A fake installer for Microsoft's Security Essentials is roaming, and the company is warning its users to be extra careful when contacting the help centers.
Scammers are pretending to be Microsoft and are delivering a "severe" warning to users, followed by a fake blue screen of death or BSoD and an error message.
The fake crash is paired with a recommendation to call a 1-800 number that is falsely advertised as being the Microsoft support center.
The malware is dubbed Hicurdismos and it disables Task Manager, thus blocking users from terminating the fake BSoD.
Hicurdismos is a malicious, but clever way of luring younger users into tech support scams.
While the older variants of the scam involved direct calls to targets, recent schemes are tapping into online pop-up ads and false security warnings that direct people into contacting fake support centers.

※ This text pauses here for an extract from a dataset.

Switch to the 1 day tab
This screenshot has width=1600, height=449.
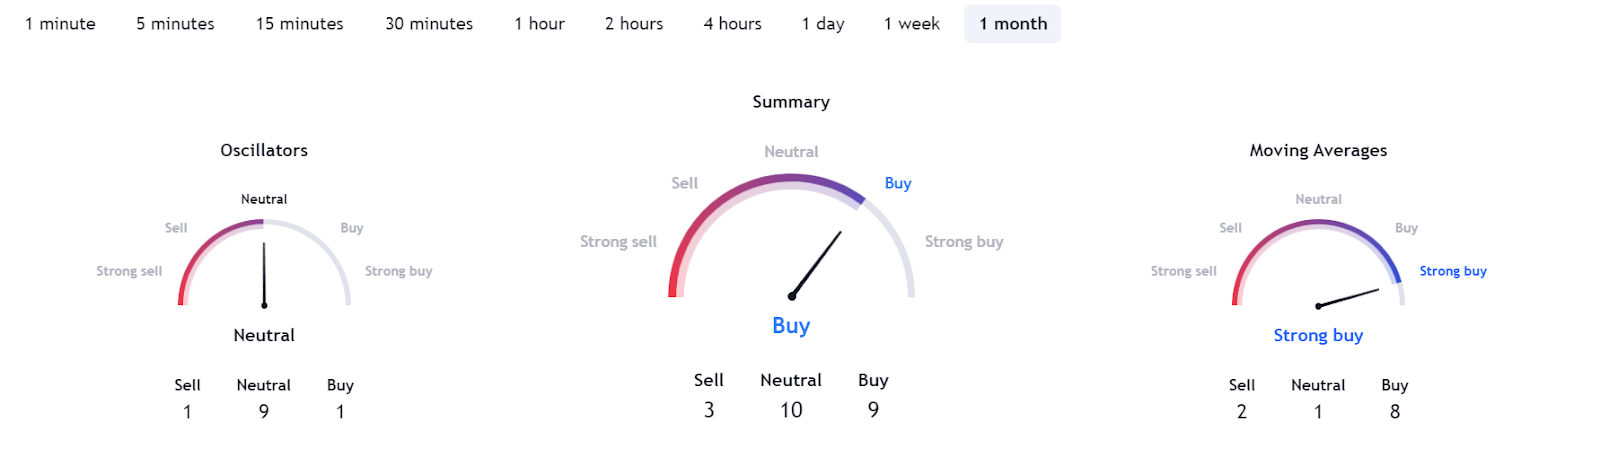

Microsoft points out that its authentic error messages never include support contact details. Users will see QR codes on their BSoD screens, which they can scan and send to Microsoft for analysis. What is more, the company's Malware Protection Center blog post underlines that Microsoft never asks for payment for delivering tech support.
The company says that attackers are refining their methods and are tapping into social engineering tactics that are misleading users.
Security Essentials is the product that Microsoft deployed to combat malware since before Windows 7. It should be noted that both Windows 8 and Windows 10 come with Windows Defender pre-installed, which makes it pointless for users to install Security Essentials.
However, users of newer versions of Windows are still vulnerable to being tricked into installing the fake Security Essentials. If this comes to pass, they'll be met with a BSoD message that's virtually the same with the legitimate BSoD error message in Windows 8 and Windows 10. The only difference is that a suggested 1-800 number to call for help will be available in the fake message.
Microsoft further notes that the malware comes from a company pretending to be Bluesquarez LLC. After unsuspecting users install the recommended malware file, a castle icon that resembles Security Essentials' appears.
In the best case scenario, users will get a notification from Microsoft's SmartScreen, informing them that the software might be harmful. That happens because the the bogus Microsoft product does not have a Microsoft certificate.
The Windows developer recently issued a survey that shows some worrying facts: 50 percent of the respondents between 18 and 34 years were victims of tech support scams, an impact rate significantly higher than the one registered in users 35 or beyond.